Figure 3. Structure of N-layer convolutional neural network.

A total of five steps are required for user station attribution classification using Convolutional Neural Network.

(1) Place the obtained comprehensive attribution feature matrix data into the input layer.

(2) Feature extraction can be performed on the input comprehensive attribution feature matrix data through convolutional operations. Convolution involves each neuron in the convolutional layer convolving with a portion of the input comprehensive attribution feature matrix data, thereby generating a feature representation of the data.

(3) Utilize the ReLU activation function, which outputs 0 when the input is less than 0, and outputs the input itself when the input is greater than 0. The purpose of employing the activation layer is to introduce non-linearity to the results of matrix operations.

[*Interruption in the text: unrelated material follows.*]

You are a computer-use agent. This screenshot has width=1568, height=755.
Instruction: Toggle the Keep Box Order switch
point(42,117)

(4) Pooling layer performs down sampling on the comprehensive attribution feature matrix data after non-linear activation to reduce the number of parameters, prevent overfitting, and enhance the processing speed of the model.

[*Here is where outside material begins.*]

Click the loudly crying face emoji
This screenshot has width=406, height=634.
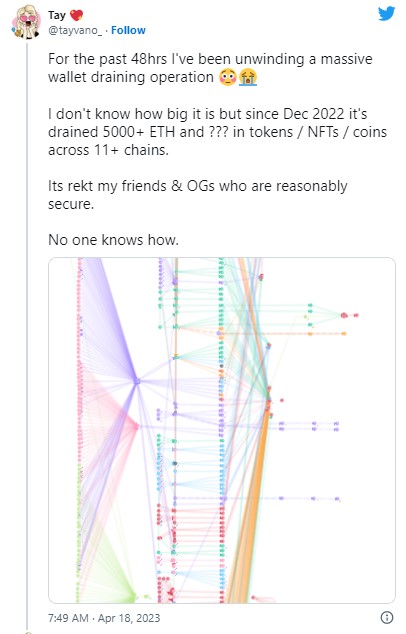click(x=247, y=77)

(5) Obtain clustering results and output the classification results, which represent the attribution information of users to the corresponding power distribution area.

4.2 Visualization of user station attribution profiles

For ease of visually presenting the profiling of user-substation affiliations, this section first generates comprehensive profiles based on the integrated affiliation feature matrix. Subsequently, the results of two types of feature labels for users are visualized. The electricity coefficient feature labels denote the connection between users and substations, while the voltage similarity feature labels are represented by substation numbers, indicating the affiliation substation for users. The presentation method is illustrated in Figure 4.

Figure 4

Figure 4. Visualization of user station attribution profiles.

5 Case analysis

5.1 System data

This article conducts simulation experiments using data from 125 electricity meters across 4 substations in a city in China. Substations 1, 2, 3, and 4 have 35, 30, 32, and 28 m respectively. Meters 1–35 belong to substation 1, 36–65 belong to substation 2, 66–97 belong to substation 3, and 98–125 belong to substation 4. The analyzed data includes energy consumption and voltage data for all meters, sampled every hour, over a continuous period of 1 month. This chapter selects complete data from a single day for simulation. The voltage data is shown in Table 2, and the topology structure is illustrated in Figure 5.

Table 2

Table 2. Voltage measurement data for all smart meters.

Figure 5

Figure 5. Network topology diagram of low-voltage distribution substation area.

5.2 Simulation analysis

To validate the identification effect of the user profiling method proposed in this paper for determining user substation affiliation, this section is divided into three parts for verification. Firstly, the identification effect of two feature labels is discussed separately, and the factors influencing the identification effect of each feature label are discussed respectively. Finally, the identification effect of user substation affiliation profiling on low-voltage distribution substation topology is analyzed.

(1) To validate the identification effect of the electricity consumption coefficient feature label on topology relationships and analyze the influencing factors.

To validate the identification effect of the electricity consumption coefficient feature label on topology relationships, this paper employs the Round half up method and the Branch-and-bound method to solve the electricity consumption coefficient and compares the effectiveness of these two methods. The electricity data from Substation 1 and Substation two are used to respectively verify the effectiveness of the rounding method and the branch-and-bound method in solving the electricity consumption coefficient. Specifically, the data from Substation 1 is used to validate the effectiveness of the Round half up method, while the data from Substation two is used to validate the effectiveness of the Branch-and-bound method.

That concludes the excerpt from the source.